Problem to work on ::
Your answer must be the lines from the one holding "Task: Click the Get Help question icon" through the final line of the entries below, copied exactly, with no pictures.

** Opening Given records block **

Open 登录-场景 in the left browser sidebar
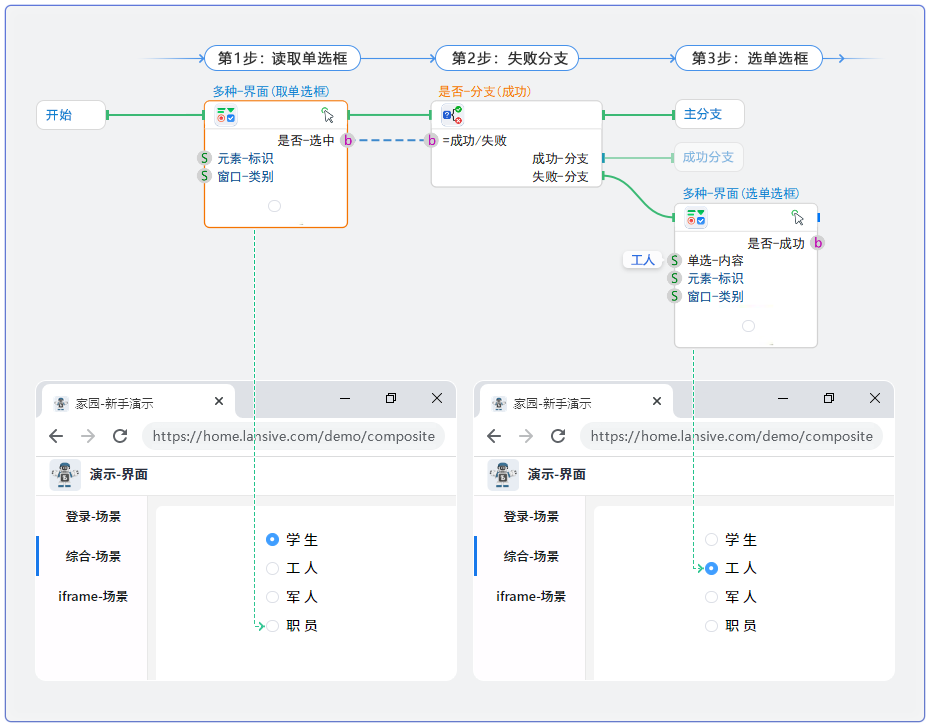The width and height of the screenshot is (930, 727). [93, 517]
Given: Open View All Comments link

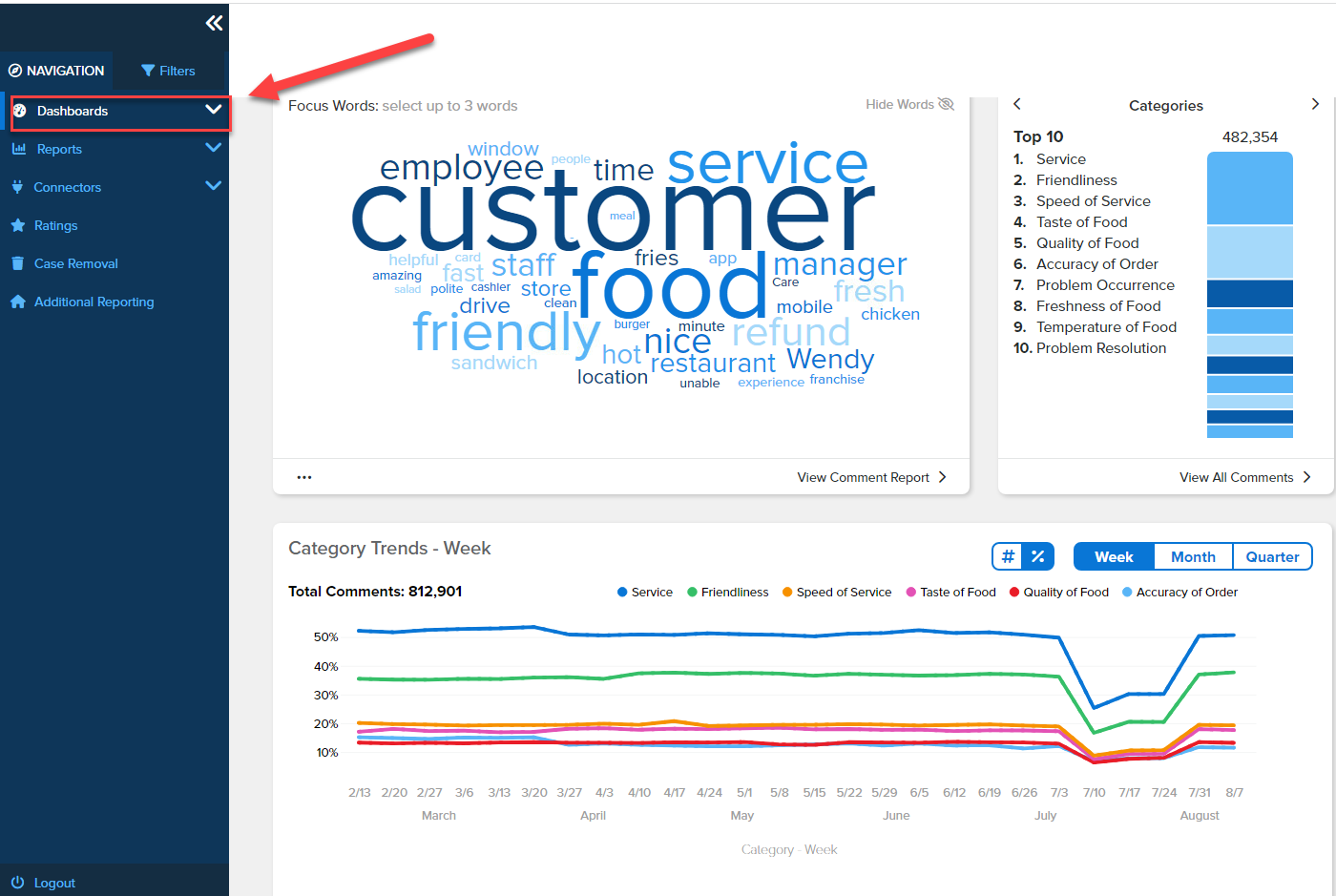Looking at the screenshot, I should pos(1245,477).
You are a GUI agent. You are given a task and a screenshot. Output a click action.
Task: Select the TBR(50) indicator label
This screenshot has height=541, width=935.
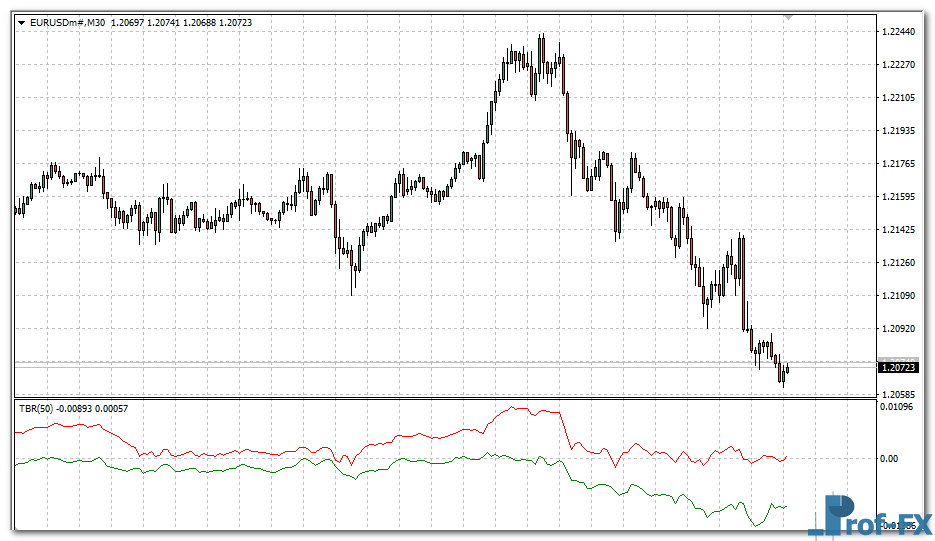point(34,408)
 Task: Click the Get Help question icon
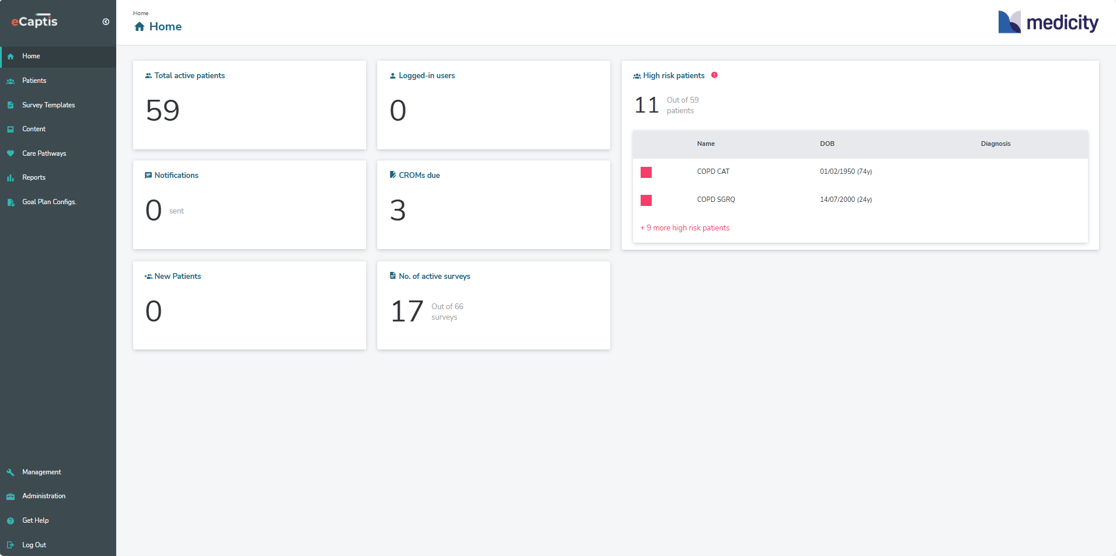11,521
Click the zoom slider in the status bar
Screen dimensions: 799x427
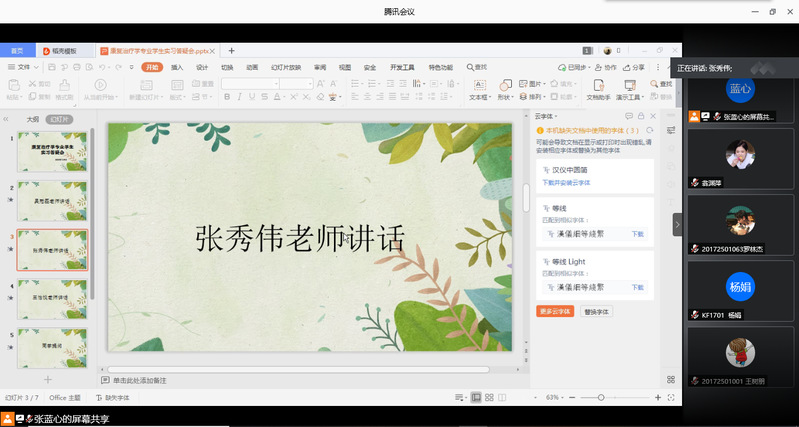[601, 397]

** Closing Given records block **

Response to this task ::
 Task: Click the Get Help question icon
11,521
Click the zoom slider in the status bar
Screen dimensions: 799x427
[601, 397]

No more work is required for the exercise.